FYI: Other IBA survey dates for the year will include:
- Madison Valley IBA survey - April 25
- Headwaters IBA survey - May 2
- Headwaters IBA survey - June 17
- Madison Valley IBA survey - June 24
**Only 1 spot left**
(Presented by: Steve Hoffman, Executive Director, MT Audubon
and founder of HawkWatch International)
Have you ever wanted to sharpen your raptor identification skills? If so, this is the workshop for you! On Thursday evening Steve will provide a detailed discussion of the identification and natural history of all raptor species (e.g., hawks, eagles, falcons, etc.) wintering in the Gallatin Valley. Steve’s illustrated talk will include a description of the many plumage variations (including subspecies and color forms, as well as age and sex variations) of the more common and observable species. Helpful behavioral clues will also be incorporated. Eagles, falcons and the “buteo” hawks (such as Red-tailed Hawks) will be emphasized. Participants will then go into the field (north of Bozeman) on Saturday to practice their newly-developed skills. Steve’s presentation will be especially valuable for “intermediate” and “advanced” raptor watching enthusiasts, although beginners will also find this workshop quite helpful.

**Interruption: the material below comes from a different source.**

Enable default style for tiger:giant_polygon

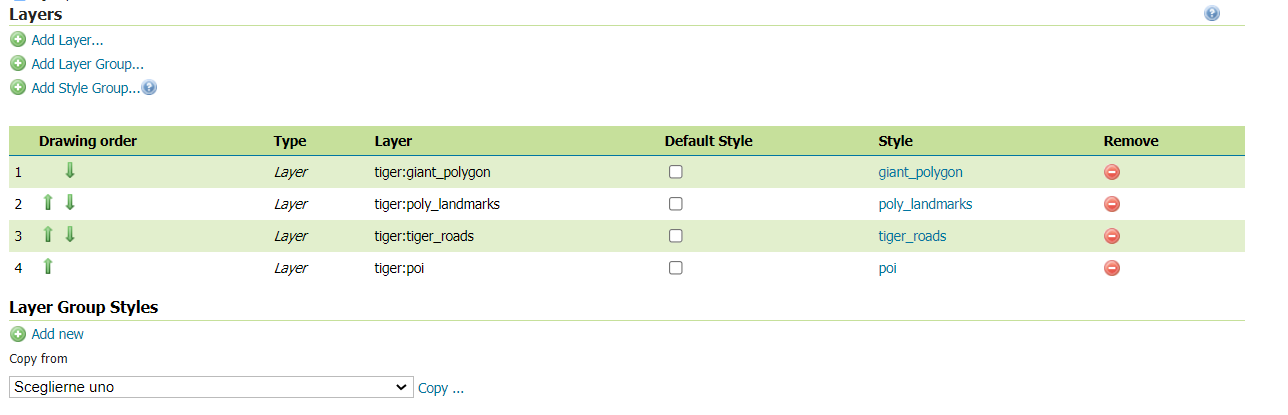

The Thursday night presentation will start at 7 PM and last till 9 PM, in the Bozeman Public Library’s small conference room.
Saturday morning’s field trip will meet at the Museum of the Rockies at 8:30 am, and leave at 8:45. Be sure to dress for the weather and bring any necessary drinks or snacks for this 4-5 hour trip. If you have a spotting scope that you can bring, that would be helpful.
There is a $35 fee for Sacajawea Audubon members, $15 for students, or $55 for non-members (the $55 includes a $20 Sacajawea Audubon membership). There is a 20 person limit for the workshop and field trip. Advance reservation and payment is required. For more information and to make reservations please call John Parker at 586-5863 or e-mail email@example.com.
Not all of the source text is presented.